Il y a également l'avortement forcé et la stérilisation forcée dans la liste. Aujourd'hui, au comité de la santé, nous avons entendu des témoignages au sujet de la stérilisation forcée et des milliers de femmes qui la subissent au Canada. C'est horrible, mais, encore une fois, nous avons déjà beaucoup d'affaires du genre à traiter ici même.
Des enjeux comme la pollution se trouvent aussi sur la liste. Pensons à la pollution par le plastique causée par des personnes qui ne sont pas des Canadiens. Nous savons que 95 % de la pollution dans les océans provient de huit fleuves d'Asie et de deux fleuves d'Afrique. Encore là, il pourrait y avoir une montagne de plaintes à traiter.
Un autre élément de la liste est l'urgence environnementale. Ce pourrait être quelque chose comme l'urgence climatique dont les libéraux voulaient que nous débattions.
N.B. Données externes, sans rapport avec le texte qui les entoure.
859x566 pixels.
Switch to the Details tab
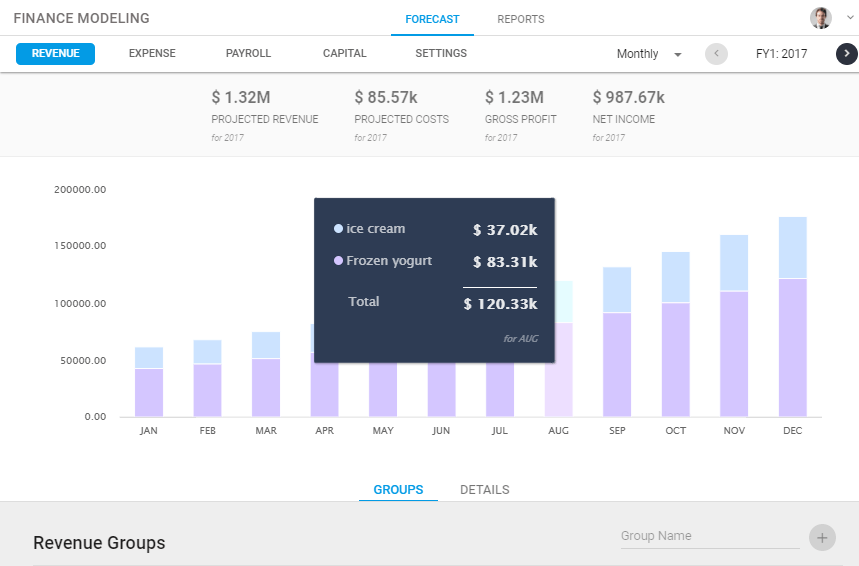[x=484, y=490]
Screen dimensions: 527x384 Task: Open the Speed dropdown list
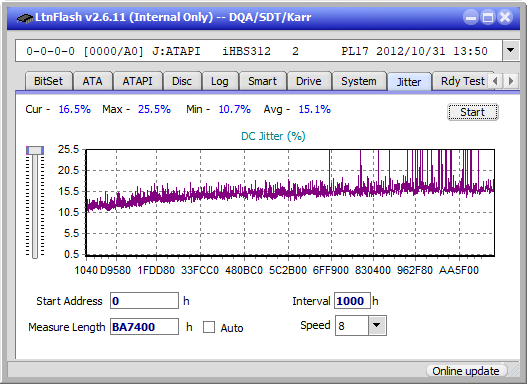coord(377,325)
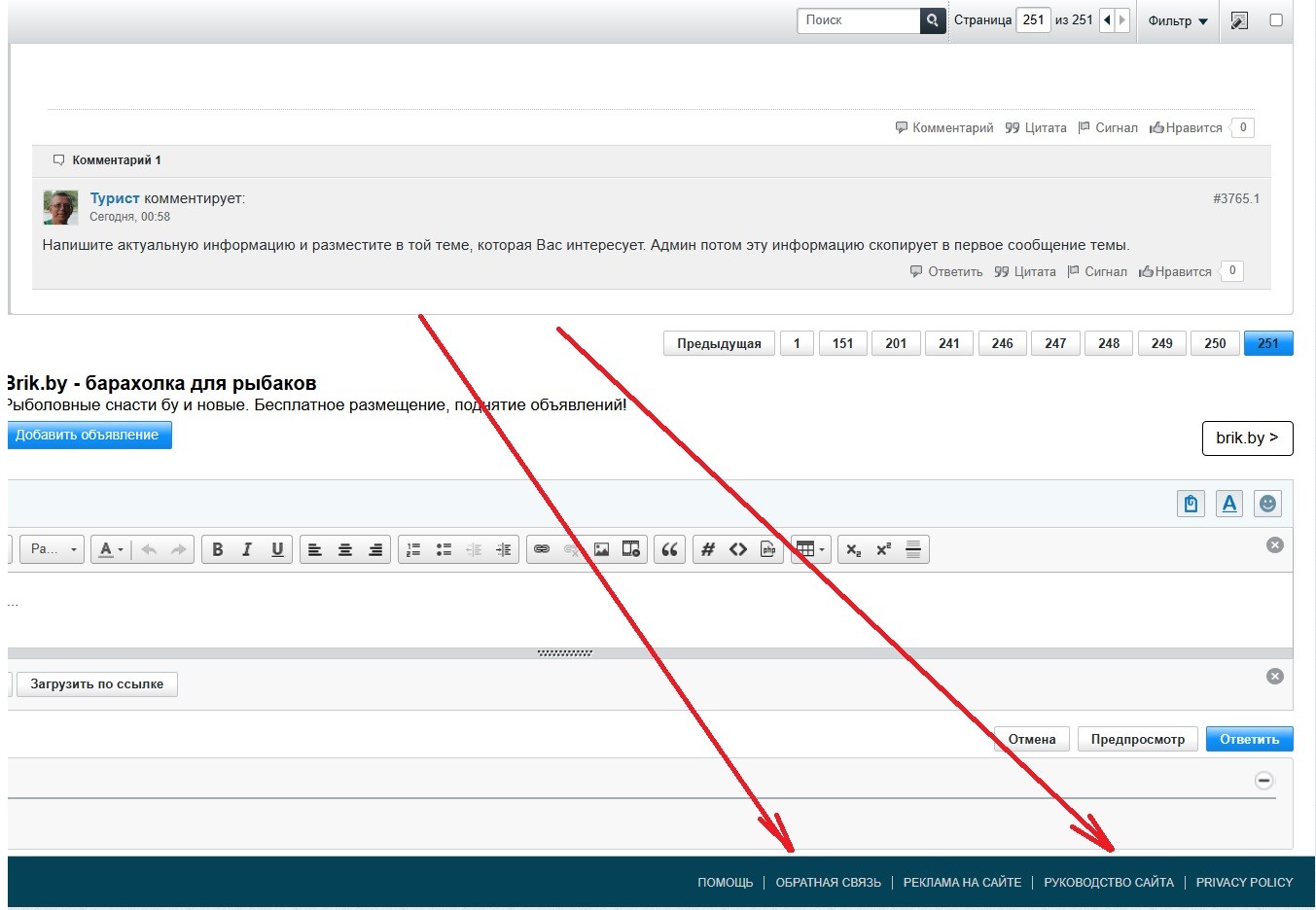The height and width of the screenshot is (910, 1316).
Task: Go to page 250 in pagination
Action: click(1215, 343)
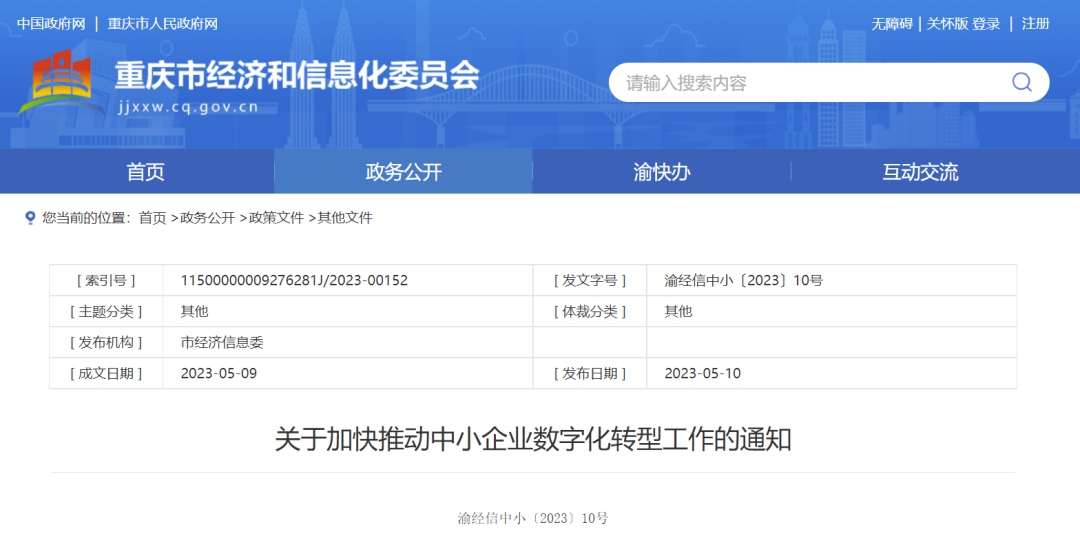Click the 重庆市经济和信息化委员会 site title
The width and height of the screenshot is (1080, 545).
click(297, 76)
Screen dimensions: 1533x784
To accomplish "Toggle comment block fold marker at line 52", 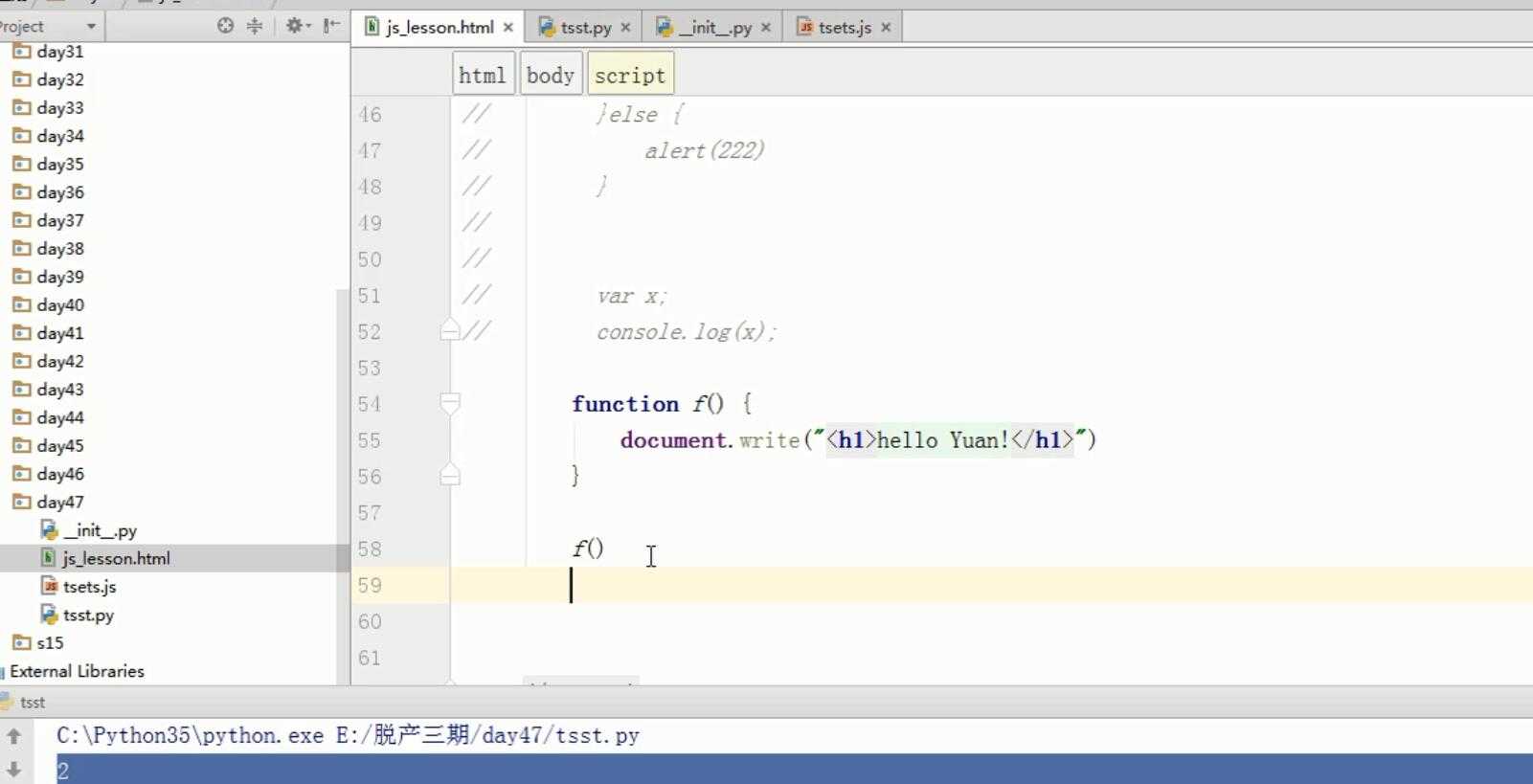I will point(449,331).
Il n'en a plus jamais été question, alors ce devait être une urgence pas très urgente. Les urgences climatiques ou environnementales pourraient aussi être invoquées.
Je sais que les intentions du député étaient bonnes lorsqu'il a présenté le projet de loi et qu'il voulait cibler les problèmes liés aux entreprises canadiennes, par exemple, mais la portée du projet de loi doit être beaucoup plus restreinte et je ne crois pas que le système judiciaire fédéral ait la capacité requise. J'invite le gouvernement actuel ou, à partir du 21 octobre, le gouvernement conservateur, à rétablir les capacités du système judiciaire fédéral.